Jailed at age sixteen for armed robbery, Nathan Henry was the kind of teenager most parents and teachers have nightmares about. His crime was the culmination of a life lived on the edge: guns and drugs, sex and violence, all set against the ordinary backdrop of a one-stop light town in rural Indiana. Nate's personal history is both disturbing and fascinating. A rough childhood becomes an adolescence full of half-realized violent fantasies that slowly build to the breaking point. But these scenes alternate with chapters about Nate's time in jail, where through reading and reflection he comes to see that his life can be different from all he's known up to this point.
Nathan's story of his year in jail and the life that led him there combine to create a powerful portrait of an American youth gone bad-and a moving story of redemption.
As hard-hitting as Jack Gantos's Hole in My Life, this memoir of a teenager's year in jail offers insight into a mind obsessed with violence.

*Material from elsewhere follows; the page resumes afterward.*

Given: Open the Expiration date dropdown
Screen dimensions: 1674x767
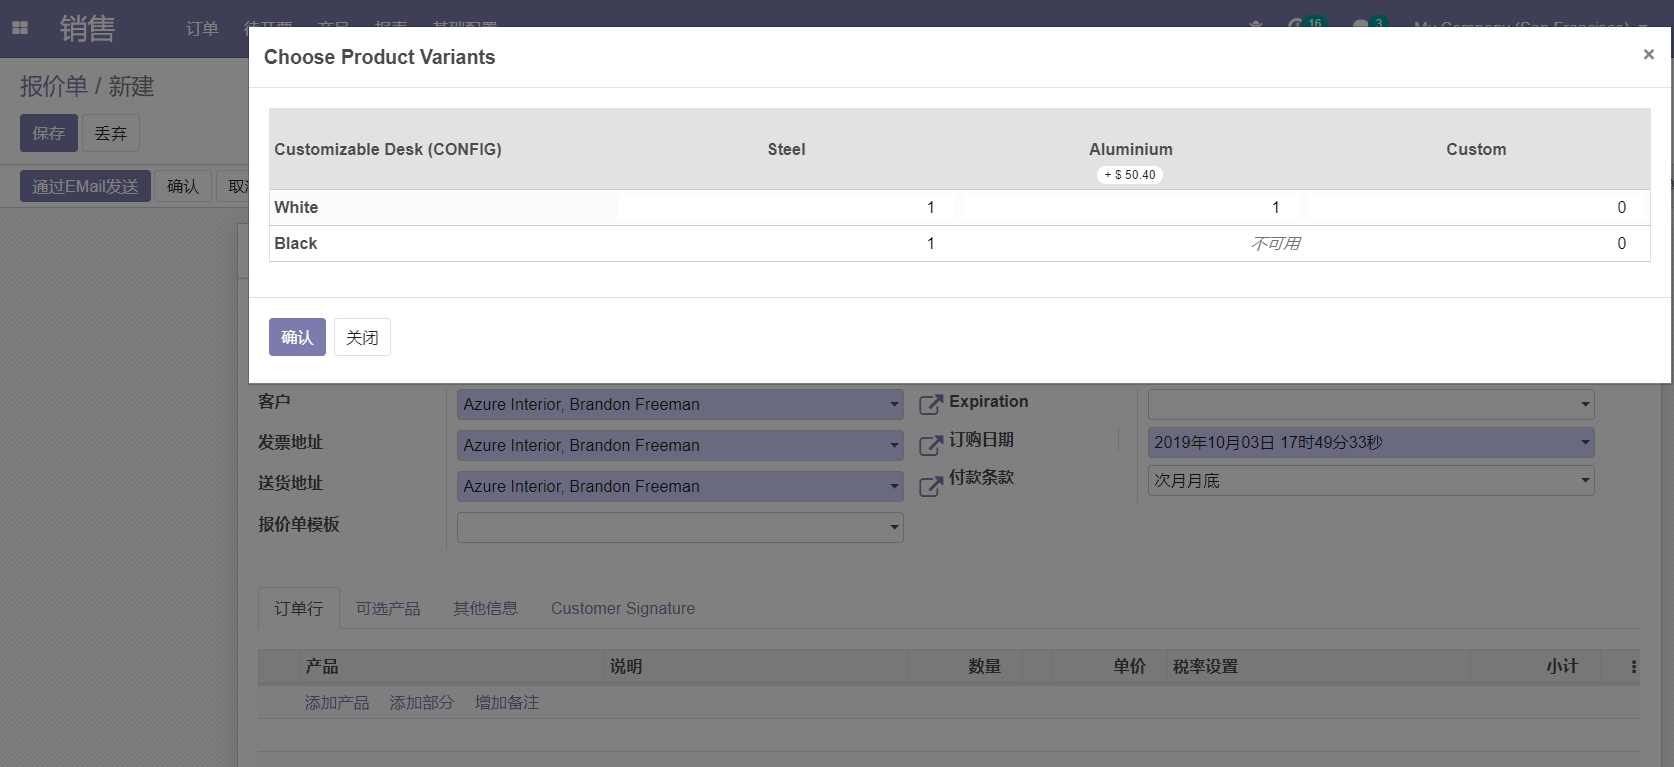Looking at the screenshot, I should click(1584, 405).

First-time author Henry alternates explicit memories of his troubled childhood in a house full of guns with scenes inside an Illinois county jail, where the 16-year-old has plenty of time to ponder the events leading to his act of armed robbery and subsequent arrest. The portrait of Nathan's youth is not for the fainthearted. His seeming lack of conscience as he torments animals and engages in other forms of cruelty are disturbing, yet he is shown to be as much a victim as a villain; the influence of Nathan's abusive, unpredictable father looms over the book. Moments when Nathan expresses remorse ("I would eventually, many years after all this, acquire a lot of cats... and I would lavish them with affection.... I would over identify with them, to compensate for what horrors I visited upon the animal kingdom when I was young") foreshadow his repentance. Witnessing Nathan's emotional journey is a painful but enlightening experience that won't easily be forgotten. Ages 14 up.